I absolutely love the VSC way of doing things, it means you can backup all your settings in a single JSON file. The UI they've built on top of it seems to work well enough too and is quickly searchable.
Strongly disagree. I don't want to have to think about structured data or syntactic validity, or trust a magical autocomplete to show me what options are available (and if it doesn't, does that mean it's a freetext preference? Or the autocomplete is broken? Or I invalidated the syntax somewhere else in the file and it no longer knows what I'm trying to do?) when I'm trying to configure software.
Configuration is not like building things. Unless I'm truly tinkering for fun, I usually have a goal in mind. Like, sure, I have to mess around with program code and structured data formats all the time. I'm pretty good at it. But when I want to [re]configure something about my IDE or terminal, I want to be in and out as fast as possible and basically not have to think about it; configuration is a brief diversion not an end in itself.
I'd be less entitled and ranty if these were CLI/unix internal tools we're talking about. The convention with that ecosystem is config files and manpages to learn how to use them. Given that convention and the resources of the OSS community it would be silly to insist on GUIs there (though some do exist!). But Windows Terminal and VS are graphical programs that are made by a GUI-first software company with basically unlimited resources. Come on.

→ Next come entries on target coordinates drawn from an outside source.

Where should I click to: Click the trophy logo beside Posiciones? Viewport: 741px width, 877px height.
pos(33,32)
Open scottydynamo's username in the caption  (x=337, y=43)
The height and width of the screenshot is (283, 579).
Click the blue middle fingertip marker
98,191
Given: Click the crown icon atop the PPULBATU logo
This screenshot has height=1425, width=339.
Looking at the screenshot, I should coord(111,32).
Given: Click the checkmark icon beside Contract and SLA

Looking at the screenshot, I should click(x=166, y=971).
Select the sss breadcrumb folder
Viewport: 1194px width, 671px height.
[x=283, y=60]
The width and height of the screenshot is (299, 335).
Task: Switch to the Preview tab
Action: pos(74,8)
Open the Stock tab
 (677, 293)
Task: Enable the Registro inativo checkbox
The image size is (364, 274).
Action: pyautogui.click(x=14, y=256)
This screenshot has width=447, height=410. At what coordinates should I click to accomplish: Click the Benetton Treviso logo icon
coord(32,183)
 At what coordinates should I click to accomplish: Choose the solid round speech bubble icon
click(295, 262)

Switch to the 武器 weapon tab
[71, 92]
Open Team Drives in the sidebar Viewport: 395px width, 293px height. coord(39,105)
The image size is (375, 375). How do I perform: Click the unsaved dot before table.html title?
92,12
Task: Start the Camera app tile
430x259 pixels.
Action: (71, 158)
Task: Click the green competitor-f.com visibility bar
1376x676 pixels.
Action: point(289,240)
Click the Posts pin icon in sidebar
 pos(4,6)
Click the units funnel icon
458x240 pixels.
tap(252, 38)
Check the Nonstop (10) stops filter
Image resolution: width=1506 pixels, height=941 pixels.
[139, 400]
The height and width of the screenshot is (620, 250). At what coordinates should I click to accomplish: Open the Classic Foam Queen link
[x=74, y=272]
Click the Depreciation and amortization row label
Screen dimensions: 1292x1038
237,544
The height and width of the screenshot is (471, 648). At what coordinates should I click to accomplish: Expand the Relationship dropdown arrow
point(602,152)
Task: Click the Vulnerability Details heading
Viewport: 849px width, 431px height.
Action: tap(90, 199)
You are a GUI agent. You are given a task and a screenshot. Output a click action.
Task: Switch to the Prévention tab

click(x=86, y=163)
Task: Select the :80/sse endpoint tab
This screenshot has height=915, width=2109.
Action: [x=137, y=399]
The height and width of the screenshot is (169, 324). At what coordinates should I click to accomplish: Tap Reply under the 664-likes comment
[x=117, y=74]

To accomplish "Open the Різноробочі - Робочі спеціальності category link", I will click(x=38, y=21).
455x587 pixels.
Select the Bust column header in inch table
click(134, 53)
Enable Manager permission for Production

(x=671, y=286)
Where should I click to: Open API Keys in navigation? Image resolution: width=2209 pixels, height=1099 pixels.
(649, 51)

Also, re: backup and restore, "export" or "store configuration at so-and-so path" are far better options--see iTerm2's config export/sync-via-dropbox-or-whatever option; coupled with that terminal's excellent preference UI, it makes config management a breeze, and that software was mostly developed by one person!
You should check out VS Code. They take the JSON config files and create a GUI from them. It's far from ideal, but I wouldn't be surprised if they're working it out before adding it to VS.